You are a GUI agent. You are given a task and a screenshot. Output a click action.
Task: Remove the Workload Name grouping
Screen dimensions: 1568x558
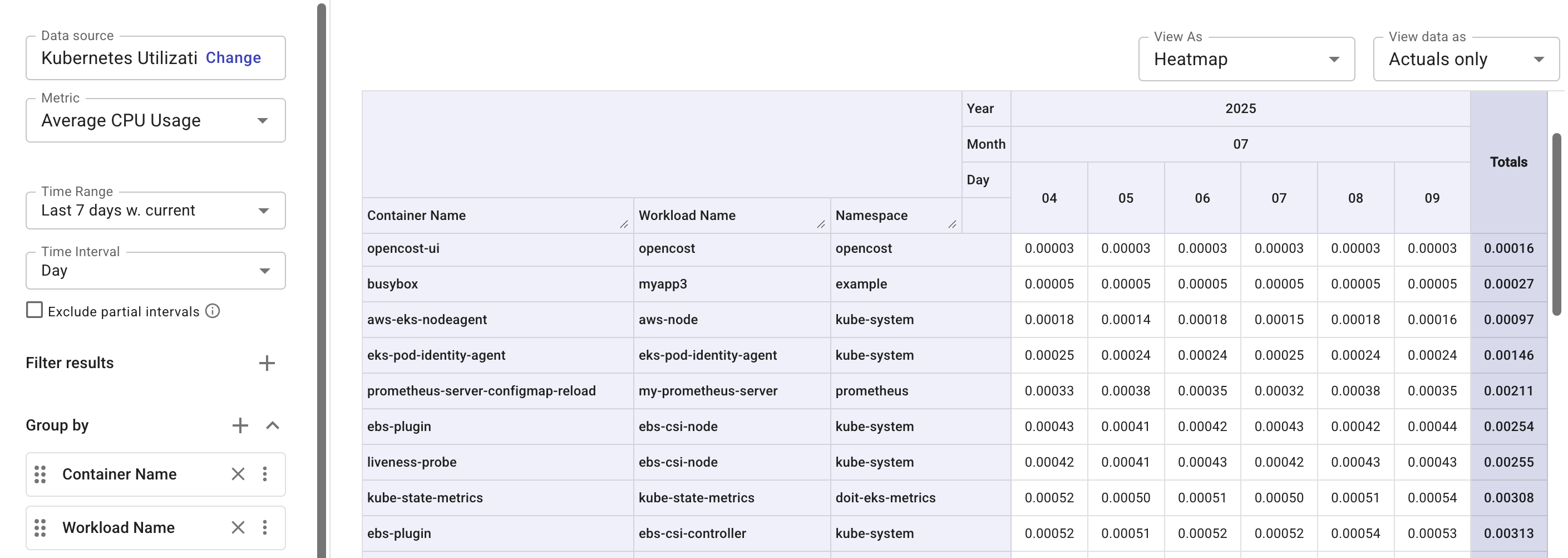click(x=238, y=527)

::::::::

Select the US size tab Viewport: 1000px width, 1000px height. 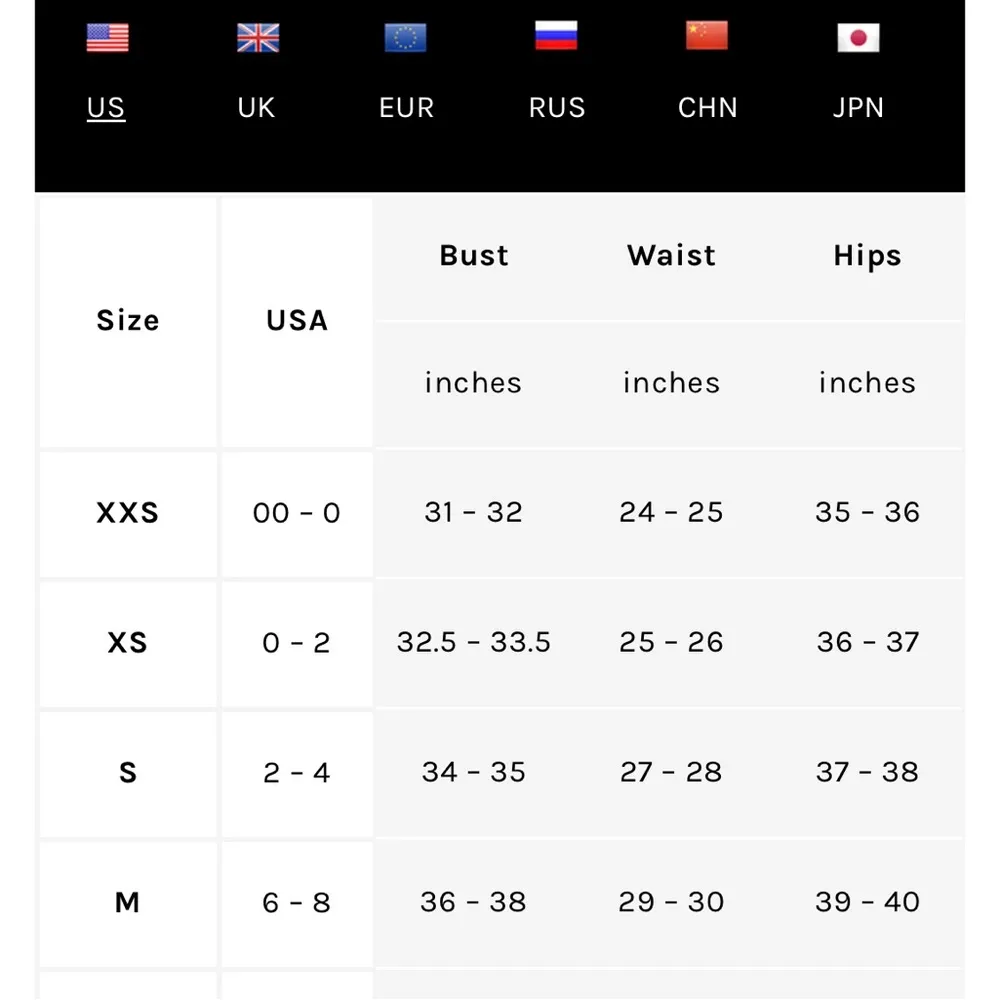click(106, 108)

::::::::

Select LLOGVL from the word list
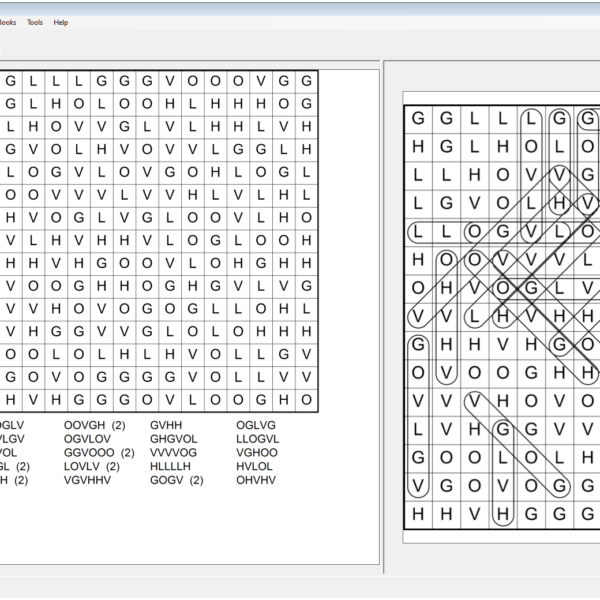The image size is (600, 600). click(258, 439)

::::::::

Directions :: Rewrite the stretch of the entries from the line containing "You are a GUI" through the line containing "click(x=238, y=527)" as a Markdown table with the columns Row and Text, skipping any blank lines. Leave the pictures out of the table.

Expected answer ::
| Row | Text |
|---|---|
| 1 | You are a GUI agent. You are given a task and a screenshot. Output a click action. |
| 2 | Task: Remove the Workload Name grouping |
| 3 | Screen dimensions: 1568x558 |
| 4 | click(x=238, y=527) |